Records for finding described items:
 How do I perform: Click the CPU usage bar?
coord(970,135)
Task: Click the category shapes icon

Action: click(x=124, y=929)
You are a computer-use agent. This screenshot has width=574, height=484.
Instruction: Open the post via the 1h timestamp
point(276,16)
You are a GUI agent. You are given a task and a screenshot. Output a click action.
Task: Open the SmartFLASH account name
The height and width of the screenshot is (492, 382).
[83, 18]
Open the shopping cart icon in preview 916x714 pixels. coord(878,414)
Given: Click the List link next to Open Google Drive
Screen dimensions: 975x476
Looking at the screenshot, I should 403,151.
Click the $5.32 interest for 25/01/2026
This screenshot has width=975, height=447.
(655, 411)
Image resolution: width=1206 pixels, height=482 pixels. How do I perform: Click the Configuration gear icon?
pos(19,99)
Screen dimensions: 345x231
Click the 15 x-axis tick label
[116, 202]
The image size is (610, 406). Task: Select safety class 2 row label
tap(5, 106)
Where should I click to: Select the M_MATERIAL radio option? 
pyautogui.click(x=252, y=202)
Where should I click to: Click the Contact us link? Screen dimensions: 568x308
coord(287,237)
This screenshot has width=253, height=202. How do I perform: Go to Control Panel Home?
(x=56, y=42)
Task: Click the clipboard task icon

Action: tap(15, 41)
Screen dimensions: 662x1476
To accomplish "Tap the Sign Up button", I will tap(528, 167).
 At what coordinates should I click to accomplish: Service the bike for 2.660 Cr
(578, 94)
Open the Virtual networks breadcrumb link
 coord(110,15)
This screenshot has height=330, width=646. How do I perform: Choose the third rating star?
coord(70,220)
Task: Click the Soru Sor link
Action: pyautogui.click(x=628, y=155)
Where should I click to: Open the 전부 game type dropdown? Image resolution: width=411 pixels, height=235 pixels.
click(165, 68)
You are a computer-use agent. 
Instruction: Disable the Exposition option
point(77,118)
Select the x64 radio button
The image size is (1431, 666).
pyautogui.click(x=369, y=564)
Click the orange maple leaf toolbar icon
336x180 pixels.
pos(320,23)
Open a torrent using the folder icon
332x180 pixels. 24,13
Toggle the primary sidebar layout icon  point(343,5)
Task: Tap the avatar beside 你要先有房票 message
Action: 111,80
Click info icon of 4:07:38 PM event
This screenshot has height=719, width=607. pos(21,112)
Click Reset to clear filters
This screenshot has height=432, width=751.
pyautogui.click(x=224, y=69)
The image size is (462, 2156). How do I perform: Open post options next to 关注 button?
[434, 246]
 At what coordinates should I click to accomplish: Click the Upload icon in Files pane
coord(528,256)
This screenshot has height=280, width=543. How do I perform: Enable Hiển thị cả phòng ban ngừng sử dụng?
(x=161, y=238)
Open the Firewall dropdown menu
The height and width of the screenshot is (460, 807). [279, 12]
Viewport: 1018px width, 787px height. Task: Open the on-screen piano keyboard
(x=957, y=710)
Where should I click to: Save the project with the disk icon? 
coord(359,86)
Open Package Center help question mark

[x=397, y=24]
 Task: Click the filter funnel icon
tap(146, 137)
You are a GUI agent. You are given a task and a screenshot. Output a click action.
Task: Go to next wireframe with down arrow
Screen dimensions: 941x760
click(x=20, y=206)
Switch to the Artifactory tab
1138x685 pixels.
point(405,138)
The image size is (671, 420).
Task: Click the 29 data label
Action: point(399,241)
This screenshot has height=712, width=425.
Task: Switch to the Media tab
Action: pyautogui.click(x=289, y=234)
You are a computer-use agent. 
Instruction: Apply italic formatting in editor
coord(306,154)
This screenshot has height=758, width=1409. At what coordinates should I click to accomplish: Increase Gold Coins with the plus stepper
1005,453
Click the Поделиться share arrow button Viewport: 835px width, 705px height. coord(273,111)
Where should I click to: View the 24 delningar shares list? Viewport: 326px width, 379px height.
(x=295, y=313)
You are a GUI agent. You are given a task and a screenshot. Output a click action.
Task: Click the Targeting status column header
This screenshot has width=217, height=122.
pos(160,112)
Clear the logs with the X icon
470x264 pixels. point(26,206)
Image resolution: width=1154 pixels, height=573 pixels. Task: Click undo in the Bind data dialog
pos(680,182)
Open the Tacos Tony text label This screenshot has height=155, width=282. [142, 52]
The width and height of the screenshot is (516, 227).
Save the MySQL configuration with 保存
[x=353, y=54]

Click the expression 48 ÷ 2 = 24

• [What is being asked]:
Could you copy out, word for word, everything from the first of the rows above down to and including the line that contains "point(276,16)"?

• [Task result]:
 How do I perform: Click the CPU usage bar?
coord(970,135)
Task: Click the category shapes icon

Action: click(x=124, y=929)
You are a computer-use agent. This screenshot has width=574, height=484.
Instruction: Open the post via the 1h timestamp
point(276,16)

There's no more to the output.